Treatment of Hydrophobic Polycyclic Aromatic Hydrocarbons and Toxicity Using GO-TiO2-Sr(OH)2/SrCO3 Nanocomposite via Photocatalytic Degradation

Abstract

In this study, the effects of increasing sun light irradiation time (30 min, 120 min, 240 min and 360 min), increasing photocatalytic power (10 W, 50 W and 100 W), increasing graphene oxide (GO) nanoparticle concentrations (2 mg/l, 4 mg/l and 8 mg/l), increasing titanium dioxide (TiO2) nanoparticle concentrations (1 mg/l, 3 mg/l, 6 mg/l and 9 mg/l), increasing GO-TiO2-Sr(OH)2/SrCO3 nanocomposite concentrations (1 mg/l, 2 mg/l and 4 mg/l) on the destructions of four hydrophobic polycyclic aromatic hydrocarbons (PAHs) in a real petrochemical industry wastewater in Izmir (Turkey) were investigated.
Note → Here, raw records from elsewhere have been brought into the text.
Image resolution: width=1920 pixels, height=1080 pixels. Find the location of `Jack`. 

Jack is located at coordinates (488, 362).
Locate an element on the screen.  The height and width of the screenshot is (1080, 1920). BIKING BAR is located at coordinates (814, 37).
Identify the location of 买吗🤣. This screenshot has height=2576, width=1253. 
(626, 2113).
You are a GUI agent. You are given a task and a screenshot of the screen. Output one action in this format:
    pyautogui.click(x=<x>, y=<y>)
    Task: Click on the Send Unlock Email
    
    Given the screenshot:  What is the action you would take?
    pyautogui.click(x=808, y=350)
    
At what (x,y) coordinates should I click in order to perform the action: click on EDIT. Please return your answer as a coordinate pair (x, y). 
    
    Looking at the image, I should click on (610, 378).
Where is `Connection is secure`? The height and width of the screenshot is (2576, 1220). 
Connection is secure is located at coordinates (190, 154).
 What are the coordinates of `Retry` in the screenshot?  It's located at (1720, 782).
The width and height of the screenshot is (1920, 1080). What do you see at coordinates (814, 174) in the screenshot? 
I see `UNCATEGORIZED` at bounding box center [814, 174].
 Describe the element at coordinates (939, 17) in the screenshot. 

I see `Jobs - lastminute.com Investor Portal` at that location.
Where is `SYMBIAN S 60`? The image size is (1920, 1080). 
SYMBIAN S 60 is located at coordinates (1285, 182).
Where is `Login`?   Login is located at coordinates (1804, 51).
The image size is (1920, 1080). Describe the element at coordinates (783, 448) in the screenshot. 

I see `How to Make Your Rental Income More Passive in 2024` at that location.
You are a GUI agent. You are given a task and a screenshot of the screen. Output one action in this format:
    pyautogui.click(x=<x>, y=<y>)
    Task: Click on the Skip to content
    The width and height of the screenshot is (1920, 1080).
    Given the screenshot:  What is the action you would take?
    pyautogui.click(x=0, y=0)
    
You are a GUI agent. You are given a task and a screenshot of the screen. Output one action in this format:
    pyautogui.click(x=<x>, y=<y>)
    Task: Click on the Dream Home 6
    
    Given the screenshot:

The yields in more hydrophobic PAHs with high benzene rings [benzo[a]pyrene (BaP) and benzo[k]fluoranthene (BkF)] were as high as the less hydrophobic PAHs with lower benzene rings [acenaphthylene (ACL) and carbazole (CRB)]; at pH=7.0, at 22oC after 360 min sun light irradiation time, respectively. Maximum 97%ACL, 98%CRB, 98%BaP and 99%BkF PAHs removals was detected at 4 mg/l GO-TiO2-Sr(OH)2/SrCO3 nanocomposite concentration, under 100 mW/cm2 sun light intensity, at 100 W photocatalytic power, at 360 min sun light irradiation time, at pH=7.0 and at 22oC, respectively. The effective PAHs concentrations caused 50% mortality in Daphnia magna cells increased from initial EC50=342.56 mg/l to EC50=631.05 mg/l, at pH=7.0 and at 22oC after 360 min photocatalytic degradation time resulting in a maximum acute toxicity removal of 99.99%, at 4 mg/l GO-TiO2- Sr(OH)2/SrCO3 nanocomposite concentration. The Daphnia magna acute toxicity was significantly reduced.